Segundo pesquisa publicada pelo Instituto Nacional de Estudos e Pesquisas Educacionais Anísio Teixeira (Inep), 99,3% das escolas brasileiras suspenderam as atividades presenciais durante a pandemia de covid-19.

O estudo, chamado Resposta Educacional à Pandemia de Covid-19 no Brasil, aponta que pouco mais de 53% das escolas públicas conseguiram manter o calendário letivo original para 2020. No ensino privado, cerca de 70% das escolas conseguiram manter a previsão de 2020 inalterada.

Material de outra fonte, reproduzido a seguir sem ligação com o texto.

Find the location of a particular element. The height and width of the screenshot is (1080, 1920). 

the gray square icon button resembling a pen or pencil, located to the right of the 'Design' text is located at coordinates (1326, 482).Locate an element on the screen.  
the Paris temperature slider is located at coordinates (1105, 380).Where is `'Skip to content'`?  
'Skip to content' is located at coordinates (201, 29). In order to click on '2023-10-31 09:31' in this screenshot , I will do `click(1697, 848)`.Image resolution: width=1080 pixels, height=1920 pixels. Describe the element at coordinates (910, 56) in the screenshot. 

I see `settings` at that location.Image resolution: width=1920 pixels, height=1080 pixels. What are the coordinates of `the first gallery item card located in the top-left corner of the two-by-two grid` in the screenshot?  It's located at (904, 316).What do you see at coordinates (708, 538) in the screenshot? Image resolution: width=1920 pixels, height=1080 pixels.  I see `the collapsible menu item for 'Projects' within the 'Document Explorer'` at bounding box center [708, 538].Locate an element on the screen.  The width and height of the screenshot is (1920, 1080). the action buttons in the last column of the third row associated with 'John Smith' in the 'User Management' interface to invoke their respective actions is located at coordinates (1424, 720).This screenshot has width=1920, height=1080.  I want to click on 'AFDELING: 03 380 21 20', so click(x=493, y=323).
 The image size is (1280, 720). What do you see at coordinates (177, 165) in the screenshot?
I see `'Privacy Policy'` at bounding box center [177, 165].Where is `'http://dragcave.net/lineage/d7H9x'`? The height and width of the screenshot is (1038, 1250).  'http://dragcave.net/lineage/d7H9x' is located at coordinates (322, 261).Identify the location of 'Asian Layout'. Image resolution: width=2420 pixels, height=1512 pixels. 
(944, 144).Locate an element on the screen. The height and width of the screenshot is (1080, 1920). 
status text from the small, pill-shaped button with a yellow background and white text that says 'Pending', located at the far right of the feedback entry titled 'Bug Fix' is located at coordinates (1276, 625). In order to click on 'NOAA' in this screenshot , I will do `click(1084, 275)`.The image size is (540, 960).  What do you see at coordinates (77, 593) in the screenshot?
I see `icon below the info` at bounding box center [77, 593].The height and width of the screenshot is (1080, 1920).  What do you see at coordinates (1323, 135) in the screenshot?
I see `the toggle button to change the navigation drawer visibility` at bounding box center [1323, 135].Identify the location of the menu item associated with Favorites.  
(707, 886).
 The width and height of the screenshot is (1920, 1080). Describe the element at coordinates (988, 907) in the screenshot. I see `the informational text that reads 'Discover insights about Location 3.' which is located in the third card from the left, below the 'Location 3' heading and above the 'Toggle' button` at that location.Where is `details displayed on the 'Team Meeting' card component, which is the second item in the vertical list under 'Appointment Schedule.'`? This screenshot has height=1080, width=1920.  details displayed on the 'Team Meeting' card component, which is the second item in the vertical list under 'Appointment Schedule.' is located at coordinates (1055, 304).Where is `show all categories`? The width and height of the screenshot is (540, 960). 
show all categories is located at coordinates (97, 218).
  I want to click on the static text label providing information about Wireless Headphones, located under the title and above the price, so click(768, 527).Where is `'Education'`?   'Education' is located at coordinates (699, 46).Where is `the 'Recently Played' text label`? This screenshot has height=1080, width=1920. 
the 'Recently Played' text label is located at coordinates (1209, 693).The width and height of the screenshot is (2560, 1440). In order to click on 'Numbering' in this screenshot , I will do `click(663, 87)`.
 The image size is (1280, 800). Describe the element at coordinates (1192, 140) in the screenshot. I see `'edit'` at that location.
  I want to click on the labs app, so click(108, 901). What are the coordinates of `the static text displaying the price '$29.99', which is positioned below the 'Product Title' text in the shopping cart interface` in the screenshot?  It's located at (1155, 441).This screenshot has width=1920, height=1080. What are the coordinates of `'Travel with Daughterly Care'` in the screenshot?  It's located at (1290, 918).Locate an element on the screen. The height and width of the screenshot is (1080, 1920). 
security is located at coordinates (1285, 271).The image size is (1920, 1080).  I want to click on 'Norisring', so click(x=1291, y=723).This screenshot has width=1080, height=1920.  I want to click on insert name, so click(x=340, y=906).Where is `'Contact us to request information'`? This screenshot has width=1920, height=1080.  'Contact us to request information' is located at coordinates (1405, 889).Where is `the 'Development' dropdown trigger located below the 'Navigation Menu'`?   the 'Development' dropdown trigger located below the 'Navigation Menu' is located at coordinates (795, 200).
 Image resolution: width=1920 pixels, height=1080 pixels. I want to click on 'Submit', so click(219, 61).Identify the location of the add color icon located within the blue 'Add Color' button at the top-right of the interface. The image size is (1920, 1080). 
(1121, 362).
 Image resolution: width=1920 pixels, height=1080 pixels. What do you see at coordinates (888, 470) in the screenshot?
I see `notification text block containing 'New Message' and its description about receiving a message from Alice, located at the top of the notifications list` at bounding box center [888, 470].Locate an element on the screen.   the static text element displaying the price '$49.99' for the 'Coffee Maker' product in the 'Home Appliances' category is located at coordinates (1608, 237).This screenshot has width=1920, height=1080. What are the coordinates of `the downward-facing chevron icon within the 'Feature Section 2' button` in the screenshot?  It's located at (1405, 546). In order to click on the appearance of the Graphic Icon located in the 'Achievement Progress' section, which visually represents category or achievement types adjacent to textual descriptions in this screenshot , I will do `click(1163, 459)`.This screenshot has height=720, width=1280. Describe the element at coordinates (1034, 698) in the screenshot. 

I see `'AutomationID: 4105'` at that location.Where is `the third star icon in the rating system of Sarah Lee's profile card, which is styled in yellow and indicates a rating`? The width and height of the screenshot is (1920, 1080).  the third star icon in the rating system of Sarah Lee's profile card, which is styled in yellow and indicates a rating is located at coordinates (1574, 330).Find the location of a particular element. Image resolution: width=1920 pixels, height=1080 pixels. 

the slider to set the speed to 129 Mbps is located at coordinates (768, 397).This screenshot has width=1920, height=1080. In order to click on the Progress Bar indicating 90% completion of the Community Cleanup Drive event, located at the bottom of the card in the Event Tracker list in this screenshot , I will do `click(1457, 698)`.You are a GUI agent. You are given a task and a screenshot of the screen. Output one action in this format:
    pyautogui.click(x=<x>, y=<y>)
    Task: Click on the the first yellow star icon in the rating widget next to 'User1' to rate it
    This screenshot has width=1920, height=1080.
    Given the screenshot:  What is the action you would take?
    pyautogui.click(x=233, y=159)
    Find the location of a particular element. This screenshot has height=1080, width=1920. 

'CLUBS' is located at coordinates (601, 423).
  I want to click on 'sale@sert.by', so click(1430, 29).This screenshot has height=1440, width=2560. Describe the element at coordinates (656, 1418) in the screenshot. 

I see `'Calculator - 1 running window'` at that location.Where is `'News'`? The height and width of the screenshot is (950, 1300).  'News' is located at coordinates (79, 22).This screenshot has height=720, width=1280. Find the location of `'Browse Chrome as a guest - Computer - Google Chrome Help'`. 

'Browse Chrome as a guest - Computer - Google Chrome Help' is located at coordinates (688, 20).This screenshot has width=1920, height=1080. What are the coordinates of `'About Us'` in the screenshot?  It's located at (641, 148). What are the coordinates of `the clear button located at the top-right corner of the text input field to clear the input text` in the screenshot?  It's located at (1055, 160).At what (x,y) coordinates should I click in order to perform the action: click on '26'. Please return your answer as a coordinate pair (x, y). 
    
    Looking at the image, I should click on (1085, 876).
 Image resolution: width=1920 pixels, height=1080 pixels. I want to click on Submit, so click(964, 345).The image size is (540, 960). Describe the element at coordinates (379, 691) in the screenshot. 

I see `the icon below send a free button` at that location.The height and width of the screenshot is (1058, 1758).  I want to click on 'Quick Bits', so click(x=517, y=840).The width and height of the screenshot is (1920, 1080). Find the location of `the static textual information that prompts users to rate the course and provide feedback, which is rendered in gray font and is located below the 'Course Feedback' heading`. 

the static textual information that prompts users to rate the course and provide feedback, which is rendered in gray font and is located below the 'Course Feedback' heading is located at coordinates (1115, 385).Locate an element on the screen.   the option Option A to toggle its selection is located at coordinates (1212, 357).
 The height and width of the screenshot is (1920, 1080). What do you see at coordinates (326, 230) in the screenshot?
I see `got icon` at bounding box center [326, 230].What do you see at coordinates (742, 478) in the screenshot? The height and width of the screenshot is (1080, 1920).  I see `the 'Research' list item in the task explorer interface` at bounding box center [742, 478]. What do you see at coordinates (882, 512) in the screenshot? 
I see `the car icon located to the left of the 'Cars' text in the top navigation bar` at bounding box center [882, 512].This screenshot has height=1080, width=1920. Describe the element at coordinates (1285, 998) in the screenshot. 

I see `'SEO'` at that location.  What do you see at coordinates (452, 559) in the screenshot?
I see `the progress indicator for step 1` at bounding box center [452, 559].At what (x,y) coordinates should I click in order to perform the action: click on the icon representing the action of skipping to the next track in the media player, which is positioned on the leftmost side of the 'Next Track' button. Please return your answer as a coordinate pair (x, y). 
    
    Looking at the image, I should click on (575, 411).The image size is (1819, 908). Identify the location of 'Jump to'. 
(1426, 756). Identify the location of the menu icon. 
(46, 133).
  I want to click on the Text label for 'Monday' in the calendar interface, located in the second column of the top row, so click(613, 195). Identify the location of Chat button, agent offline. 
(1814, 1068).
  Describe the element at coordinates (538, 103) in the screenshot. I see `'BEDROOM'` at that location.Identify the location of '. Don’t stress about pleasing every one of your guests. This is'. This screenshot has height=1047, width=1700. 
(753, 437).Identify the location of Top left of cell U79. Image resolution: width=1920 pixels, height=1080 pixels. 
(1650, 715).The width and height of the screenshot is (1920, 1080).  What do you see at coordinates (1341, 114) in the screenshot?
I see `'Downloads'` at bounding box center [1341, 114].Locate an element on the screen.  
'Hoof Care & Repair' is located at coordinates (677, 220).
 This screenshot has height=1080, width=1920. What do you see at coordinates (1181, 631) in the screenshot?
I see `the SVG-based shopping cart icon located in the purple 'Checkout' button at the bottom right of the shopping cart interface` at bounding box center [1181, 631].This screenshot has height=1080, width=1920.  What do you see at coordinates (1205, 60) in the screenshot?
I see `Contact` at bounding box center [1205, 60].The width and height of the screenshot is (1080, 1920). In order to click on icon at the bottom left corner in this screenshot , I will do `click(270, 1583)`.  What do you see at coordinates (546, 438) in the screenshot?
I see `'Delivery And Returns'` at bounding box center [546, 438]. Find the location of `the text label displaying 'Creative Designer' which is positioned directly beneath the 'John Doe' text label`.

“Os resultados, de caráter censitário, podem auxiliar o Ministério de Educação e os secretários estaduais e municipais de ensino na tomada assertiva de decisões. É este o papel do Inep: gerar  informações relevantes para o planejamento de ações de enfrentamento e política educacionais”, disse Danilo Dupas, presidente do Inep.

O levantamento foi realizado entre fevereiro e maio de 2021, com a 2ª etapa do Censo Escolar 2020. Segundo o (Inep), os dados aferidos serão fundamentais para a compreensão das consequências da pandemia no sistema educacional brasileiro.

A pesquisa reúne dados sobre os impactos e as respostas educacionais decorrentes da pandemia de covid-19. Para isso, o Inep desenvolveu um formulário específico para coletar informações sobre a situação e as estratégias adotadas pelas escolas durante o ano letivo de 2020.

Uma das funções do estudo será apoiar decisões de gestores estaduais e ajudar na elaboração das diretrizes de biossegurança para o retorno às aulas presenciais, afirmou o secretário de Educação Básica do Ministério da Educação, Mauro Luiz Rabelo. “A partir dessa iniciativa, foram destinados mais de R$ 672 milhões às escolas para a aquisição de insumos no retorno às atividades presenciais.”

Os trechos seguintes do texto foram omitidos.